[[ SOURCE DATA, beginning ]]

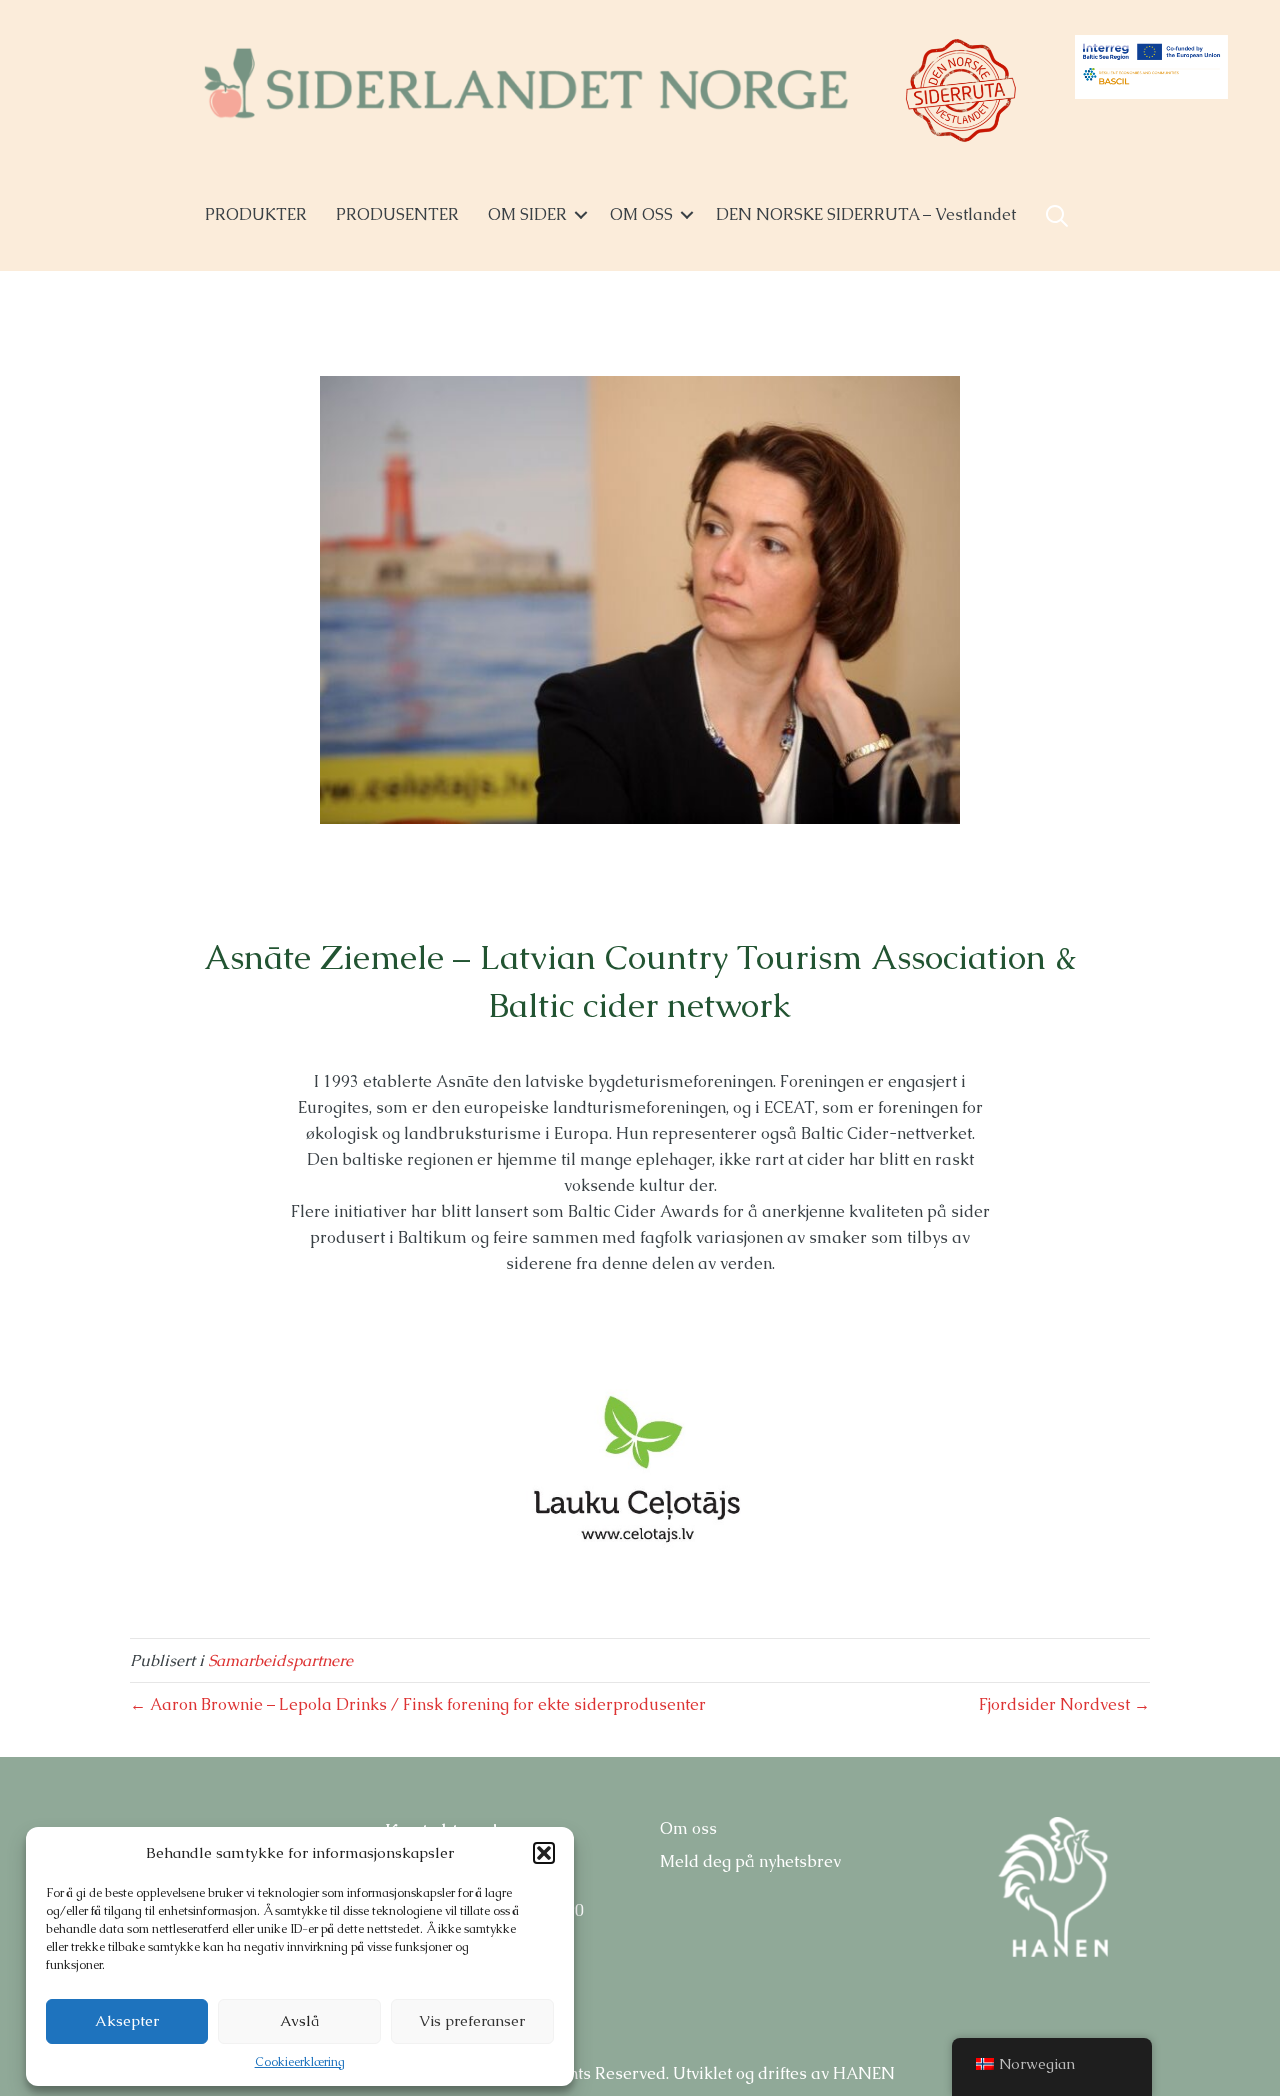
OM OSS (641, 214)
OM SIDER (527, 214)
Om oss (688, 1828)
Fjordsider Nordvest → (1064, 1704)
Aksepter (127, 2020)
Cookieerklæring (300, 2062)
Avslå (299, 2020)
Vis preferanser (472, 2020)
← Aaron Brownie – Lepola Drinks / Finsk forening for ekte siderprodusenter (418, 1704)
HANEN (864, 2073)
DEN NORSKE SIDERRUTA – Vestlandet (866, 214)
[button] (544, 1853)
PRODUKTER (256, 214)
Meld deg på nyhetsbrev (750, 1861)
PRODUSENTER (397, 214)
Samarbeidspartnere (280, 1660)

[[ SOURCE DATA, end ]]

§ WORK ITEM:
Copy the records exactly. Skip the images.

§ OUTPUT OF THE TASK:
OM OSS (641, 214)
OM SIDER (527, 214)
Om oss (688, 1828)
Fjordsider Nordvest → (1064, 1704)
Aksepter (127, 2020)
Cookieerklæring (300, 2062)
Avslå (299, 2020)
Vis preferanser (472, 2020)
← Aaron Brownie – Lepola Drinks / Finsk forening for ekte siderprodusenter (418, 1704)
HANEN (864, 2073)
DEN NORSKE SIDERRUTA – Vestlandet (866, 214)
[button] (544, 1853)
PRODUKTER (256, 214)
Meld deg på nyhetsbrev (750, 1861)
PRODUSENTER (397, 214)
Samarbeidspartnere (280, 1660)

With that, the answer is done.